![](https://s10.tvp.pl/images2/0/c/6/uid_0c63ee9585934d54a6ed8344193372ad_width_1920_play_0_pos_0_gs_0_height_1080.jpg)
To pracowity dzień dla mieszkańców, służb porządkowych i władz Piły. Trwa sprzątanie i szacowanie strat po nawałnicy, która wczoraj przeszła nad miastem. Silny wiatr w zaledwie kilkanaście minut wyrządził sporo szkód - wyrywał drzewa z korzeniami i łamał gałęzie.
Do dziś strażacy i służby miejskie odebrali około 200 zgłoszeń w związku z wichurą i jej następstwami. - Zniszczenia dotyczą m.in. dachów, elewacji i częściowo ogrodzeń, a także infrastruktury w obiektach oświatowych czy placach zabaw. Uszkodzeniu uległo 15 dachów na obiektach zarządzanych przez miasto – mówi prezydent Piły Beata Dudzińska.
Jak dodaje pełniący obowiązki Komendanta Powiatowego Państwowej Straży Pożarnej w Pile mł. bryg. Paweł Kamiński - strażacy cały czas usuwają skutki nawałnicy. - Najpoważniejsze uszkodzenia to zniszczone dachy m.in. w szkole policji. Uszkodzonych zostało także kilkanaście samochodów. Najważniejsza informacja jest jednak taka, że nikt nie został ranny.
Wichura powaliła też wiele drzew w pilskich lasach. Jak powiedział Polskiemu Radiu Koszalin Rafał Cieślak z Regionalnej Dyrekcji Lasów Państwowych w Pile - trwa szacowanie strat. Leśnicy apelują o ostrożność podczas wypraw do las: - Największe szkody występują na terenie Nadleśnictwa Zdrojowa Góra. Jest zbyt wcześnie, aby mówić o wielkości tych szkód, w tej chwili staramy się je oszacować. Obecnie priorytetem jest zapewnienie bezpieczeństwa i udrożnienie dróg. Apelujemy, aby nie wchodzić na powierzchnie leśne, na których występują połamane drzewa.

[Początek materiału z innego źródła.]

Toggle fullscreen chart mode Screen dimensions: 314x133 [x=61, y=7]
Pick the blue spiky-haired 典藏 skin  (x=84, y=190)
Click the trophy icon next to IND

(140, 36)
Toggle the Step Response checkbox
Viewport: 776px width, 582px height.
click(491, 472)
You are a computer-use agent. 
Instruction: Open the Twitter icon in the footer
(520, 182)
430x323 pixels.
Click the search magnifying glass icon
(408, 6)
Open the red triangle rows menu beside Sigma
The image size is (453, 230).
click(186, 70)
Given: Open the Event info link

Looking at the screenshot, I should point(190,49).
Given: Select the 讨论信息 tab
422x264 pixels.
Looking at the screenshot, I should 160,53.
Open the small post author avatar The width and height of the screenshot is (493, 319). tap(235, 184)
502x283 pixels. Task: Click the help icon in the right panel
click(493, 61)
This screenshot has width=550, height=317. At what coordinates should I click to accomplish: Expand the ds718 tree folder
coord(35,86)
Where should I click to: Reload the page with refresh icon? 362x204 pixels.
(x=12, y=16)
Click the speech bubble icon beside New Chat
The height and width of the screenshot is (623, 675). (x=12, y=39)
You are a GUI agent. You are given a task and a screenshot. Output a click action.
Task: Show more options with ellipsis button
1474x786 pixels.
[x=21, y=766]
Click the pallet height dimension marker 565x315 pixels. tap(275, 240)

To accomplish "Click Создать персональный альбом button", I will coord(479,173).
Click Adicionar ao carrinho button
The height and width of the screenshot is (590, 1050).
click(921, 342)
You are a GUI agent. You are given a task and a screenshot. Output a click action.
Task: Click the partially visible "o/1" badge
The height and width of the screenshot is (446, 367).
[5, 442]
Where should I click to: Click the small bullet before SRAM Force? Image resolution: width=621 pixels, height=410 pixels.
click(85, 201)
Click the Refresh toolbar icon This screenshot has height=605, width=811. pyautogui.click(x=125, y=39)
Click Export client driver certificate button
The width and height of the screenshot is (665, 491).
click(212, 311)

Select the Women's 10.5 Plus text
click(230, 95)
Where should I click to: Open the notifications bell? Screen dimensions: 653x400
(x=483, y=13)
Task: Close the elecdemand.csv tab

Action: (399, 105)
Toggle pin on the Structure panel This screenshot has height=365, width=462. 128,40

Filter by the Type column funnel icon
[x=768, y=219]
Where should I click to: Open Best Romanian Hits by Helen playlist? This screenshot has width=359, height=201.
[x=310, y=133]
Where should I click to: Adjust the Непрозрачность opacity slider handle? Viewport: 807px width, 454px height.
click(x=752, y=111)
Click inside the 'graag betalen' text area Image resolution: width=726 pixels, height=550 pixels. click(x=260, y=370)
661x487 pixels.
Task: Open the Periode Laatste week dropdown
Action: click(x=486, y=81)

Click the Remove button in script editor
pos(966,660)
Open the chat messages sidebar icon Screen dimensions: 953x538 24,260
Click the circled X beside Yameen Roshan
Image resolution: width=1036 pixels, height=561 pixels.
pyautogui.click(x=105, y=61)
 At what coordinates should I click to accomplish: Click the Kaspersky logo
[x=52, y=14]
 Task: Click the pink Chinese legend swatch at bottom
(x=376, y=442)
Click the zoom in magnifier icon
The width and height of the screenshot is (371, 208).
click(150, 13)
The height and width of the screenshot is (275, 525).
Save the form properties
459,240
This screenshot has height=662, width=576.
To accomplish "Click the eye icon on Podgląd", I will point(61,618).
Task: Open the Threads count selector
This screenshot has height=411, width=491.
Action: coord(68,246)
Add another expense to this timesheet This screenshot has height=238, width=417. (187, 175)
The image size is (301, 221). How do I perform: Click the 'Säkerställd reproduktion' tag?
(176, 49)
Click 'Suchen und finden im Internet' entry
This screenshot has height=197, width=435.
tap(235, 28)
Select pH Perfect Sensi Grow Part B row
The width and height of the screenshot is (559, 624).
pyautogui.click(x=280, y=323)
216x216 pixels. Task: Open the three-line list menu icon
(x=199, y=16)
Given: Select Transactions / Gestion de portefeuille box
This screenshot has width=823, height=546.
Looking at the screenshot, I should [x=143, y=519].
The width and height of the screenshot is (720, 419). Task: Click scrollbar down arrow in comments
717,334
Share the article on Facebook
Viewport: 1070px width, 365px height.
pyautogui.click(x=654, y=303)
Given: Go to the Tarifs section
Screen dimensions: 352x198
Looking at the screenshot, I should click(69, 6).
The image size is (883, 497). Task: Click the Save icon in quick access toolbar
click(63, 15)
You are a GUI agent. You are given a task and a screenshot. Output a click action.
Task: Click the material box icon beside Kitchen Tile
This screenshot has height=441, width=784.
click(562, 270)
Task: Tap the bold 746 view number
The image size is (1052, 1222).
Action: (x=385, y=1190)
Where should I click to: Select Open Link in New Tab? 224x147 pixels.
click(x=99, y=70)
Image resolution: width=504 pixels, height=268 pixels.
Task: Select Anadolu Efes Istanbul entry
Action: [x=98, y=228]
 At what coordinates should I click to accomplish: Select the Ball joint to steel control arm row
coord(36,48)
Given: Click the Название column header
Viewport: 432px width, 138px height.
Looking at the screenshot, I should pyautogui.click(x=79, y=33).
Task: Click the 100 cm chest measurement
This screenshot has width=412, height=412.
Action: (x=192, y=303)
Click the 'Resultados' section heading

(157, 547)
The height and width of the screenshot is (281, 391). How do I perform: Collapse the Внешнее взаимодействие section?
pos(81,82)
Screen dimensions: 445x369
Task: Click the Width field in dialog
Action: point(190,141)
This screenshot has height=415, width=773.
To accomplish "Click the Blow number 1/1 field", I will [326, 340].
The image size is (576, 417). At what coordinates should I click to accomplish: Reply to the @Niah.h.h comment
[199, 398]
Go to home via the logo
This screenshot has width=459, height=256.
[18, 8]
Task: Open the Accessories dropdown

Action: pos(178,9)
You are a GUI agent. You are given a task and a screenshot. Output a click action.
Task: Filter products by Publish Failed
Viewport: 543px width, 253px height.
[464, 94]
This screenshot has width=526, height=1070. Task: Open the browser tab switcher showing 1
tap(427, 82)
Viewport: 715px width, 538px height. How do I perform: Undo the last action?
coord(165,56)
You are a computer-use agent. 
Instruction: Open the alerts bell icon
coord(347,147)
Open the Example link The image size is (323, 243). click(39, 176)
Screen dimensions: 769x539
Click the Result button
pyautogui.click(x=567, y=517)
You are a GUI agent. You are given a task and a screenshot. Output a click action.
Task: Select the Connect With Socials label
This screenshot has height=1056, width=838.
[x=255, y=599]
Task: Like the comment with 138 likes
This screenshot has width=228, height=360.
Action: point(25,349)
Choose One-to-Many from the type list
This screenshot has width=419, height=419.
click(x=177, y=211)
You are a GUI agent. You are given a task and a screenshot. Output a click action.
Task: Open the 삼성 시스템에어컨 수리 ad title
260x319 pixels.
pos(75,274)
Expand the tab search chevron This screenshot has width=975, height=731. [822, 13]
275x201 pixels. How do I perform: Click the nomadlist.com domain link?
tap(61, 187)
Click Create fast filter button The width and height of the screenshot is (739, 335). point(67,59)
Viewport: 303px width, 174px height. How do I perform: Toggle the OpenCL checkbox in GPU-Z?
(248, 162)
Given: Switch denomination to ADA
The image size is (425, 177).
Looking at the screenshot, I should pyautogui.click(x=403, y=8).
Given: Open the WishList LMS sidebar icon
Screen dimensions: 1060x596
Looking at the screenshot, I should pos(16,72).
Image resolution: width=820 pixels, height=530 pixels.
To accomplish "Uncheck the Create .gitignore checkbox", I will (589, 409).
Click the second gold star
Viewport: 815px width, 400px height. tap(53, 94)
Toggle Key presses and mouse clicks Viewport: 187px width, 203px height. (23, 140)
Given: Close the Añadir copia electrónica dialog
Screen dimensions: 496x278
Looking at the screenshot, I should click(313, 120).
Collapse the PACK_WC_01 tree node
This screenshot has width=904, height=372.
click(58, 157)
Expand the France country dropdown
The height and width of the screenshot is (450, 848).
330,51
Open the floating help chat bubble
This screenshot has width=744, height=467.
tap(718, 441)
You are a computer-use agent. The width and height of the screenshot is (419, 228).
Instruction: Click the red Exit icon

Co najmniej do końca tygodnia - ze względów bezpieczeństwa - zamknięty pozostanie Park Miejski w Pile. Tam wichura powaliła i nadłamała wiele drzew. Miejskie służby apelują o zgłaszanie wszelkich niepokojących i zagrażających innym przypadków do straży pożarnej lub straży miejskiej.